Acabaron la comida y el restaurante empezó a vaciarse. Mientras les servían el café, se sentó con ellos el dueño del café, un primo lejano de Walter, Robert von Ulrich, y el chef, Jörg. Robert había sido diplomático en la embajada austríaca en Londres antes de la Gran Guerra, mientras que Walter había hecho lo propio en la embajada alemana, y se había enamorado de Maud.

Robert se parecía a Walter, pero vestía con ropa más recargada, con un alfiler de oro en la corbata, sellos en la cadena del reloj, y el pelo muy engominado. Jörg era más joven, un hombre rubio de rasgos delicados y una sonrisa alegre. Los dos habían sido prisioneros de guerra en Rusia. Ahora vivían en un apartamento sobre el restaurante.

Recordaron la boda de Walter y Maud, que se celebró en secreto en vísperas de la guerra. No hubo invitados, pero Robert y Ethel ejercieron de padrinos.

—Bebimos champán en el hotel —dijo Ethel—, y luego anuncié con mucho tacto que Robert y yo nos íbamos, y Walter… —Reprimió un ataque de risa—. Walter dijo: «¡Oh, creía que íbamos a cenar juntos!».

Maud se rió.

—¡No te imaginas lo que me alegré al oír eso!

Lloyd miró su taza de café, avergonzado. Tenía dieciocho años y era virgen, por lo que las bromas sobre la luna de miel lo incomodaban.

—¿Has tenido noticias de Fitz últimamente? —le preguntó Ethel a Maud con más seriedad.

Lloyd sabía que la boda secreta había provocado un enorme distanciamiento entre Maud y su hermano, el conde Fitzherbert. Fitz la había repudiado porque no había acudido a él, como cabeza de familia que era, para pedirle permiso para casarse.

Maud negó con la cabeza en un gesto triste.

—Le escribí esa vez que fui a Londres, pero ni tan siquiera quiso verme. Lo herí en su orgullo al casarme con Walter sin decírselo. Me temo que mi hermano es un hombre de los que no perdonan.

Ethel pagó la cuenta. En Alemania todo resultaba muy barato si uno tenía moneda extranjera. Estaban a punto de levantarse y marcharse cuando un desconocido se acercó a la mesa y, sin que nadie lo invitara, tomó asiento. Era un hombre fornido con un bigotito en el centro de su rostro ovalado.

Llevaba un uniforme de los camisas pardas.

—¿Qué puedo hacer por usted? —preguntó Robert fríamente.

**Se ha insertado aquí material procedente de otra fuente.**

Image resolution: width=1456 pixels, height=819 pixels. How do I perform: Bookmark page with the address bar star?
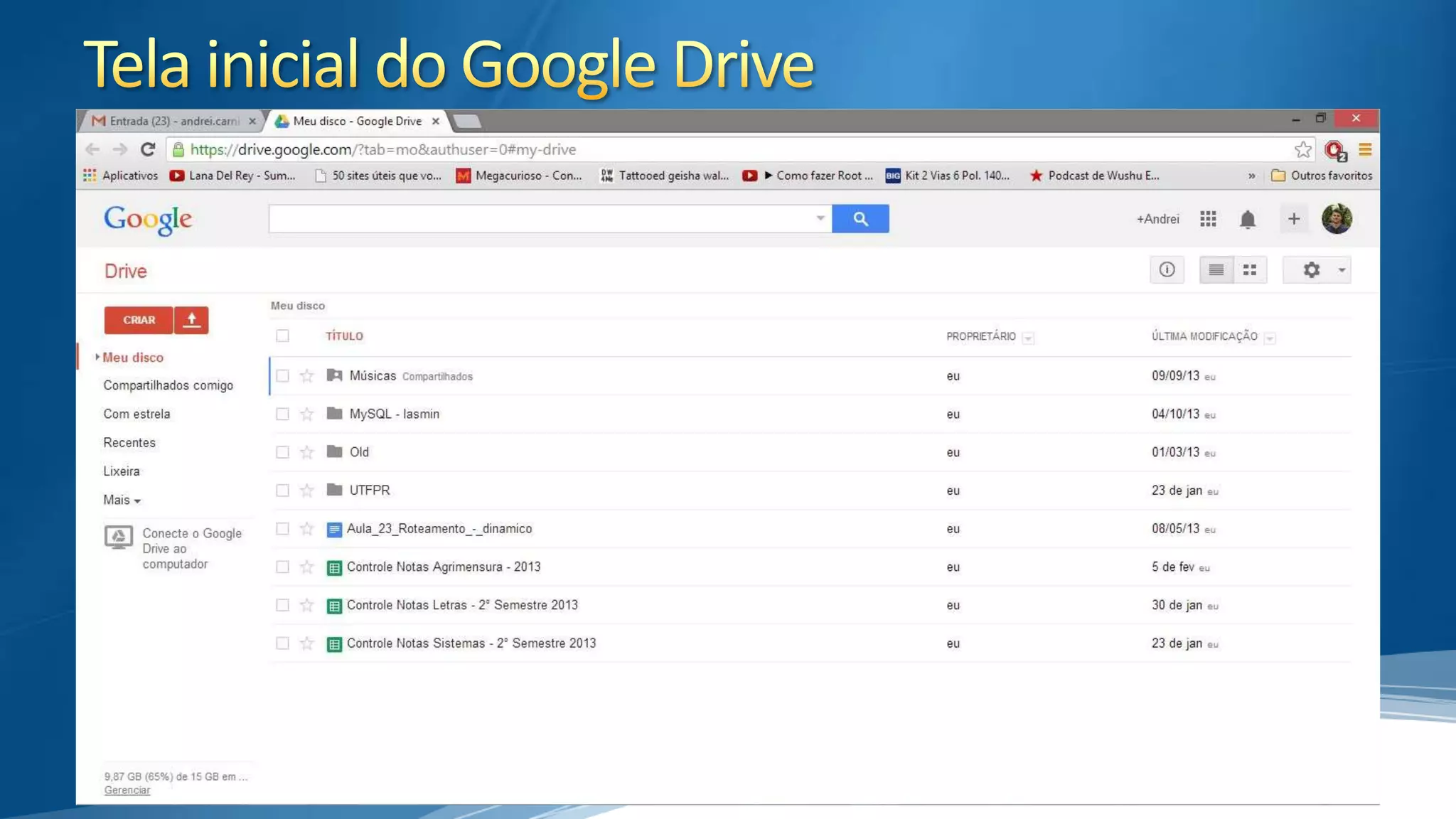click(x=1302, y=149)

—Soy el comisario criminal Thomas Macke. —Agarró del brazo a un camarero que pasaba a su lado y le dijo—: Tráeme un café.

El camarero lanzó una mirada inquisitiva a Robert, que asintió.

—Trabajo en el departamento político de la policía prusiana —prosiguió Macke—. Estoy a cargo de la sección de inteligencia de Berlín.

Lloyd fue traduciendo las palabras de Macke a su madre en voz baja.

—Sin embargo —dijo Macke—, quiero hablar con el propietario del restaurante sobre un asunto personal.

—¿Dónde trabajaba hace un mes? —preguntó Robert.

Aquella pregunta inesperada sorprendió a Macke, que contestó de inmediato.

—En la comisaría de policía de Kreuzberg.

—¿Y en qué consistía su trabajo?

—Estaba a cargo del archivo. ¿Por qué lo pregunta?

Robert asintió como si hubiera esperado esa respuesta precisamente.

—De modo que ha pasado de archivista a jefe de la sección de inteligencia de Berlín. Lo felicito por su rápido ascenso. —Se volvió hacia Ethel—. Cuando Hitler se convirtió en canciller a finales de enero, su secuaz, Hermann Göring, fue nombrado ministro del Interior de Prusia, al mando de la fuerza policial más grande del mundo. Desde entonces, Göring se ha dedicado a despedir a policías a espuertas y a sustituirlos por nazis. —Se volvió hacia Macke y le dijo en tono sarcástico—: No obstante, en el caso de nuestro invitado sorpresa, estoy convencido de que el ascenso se debió únicamente a sus méritos.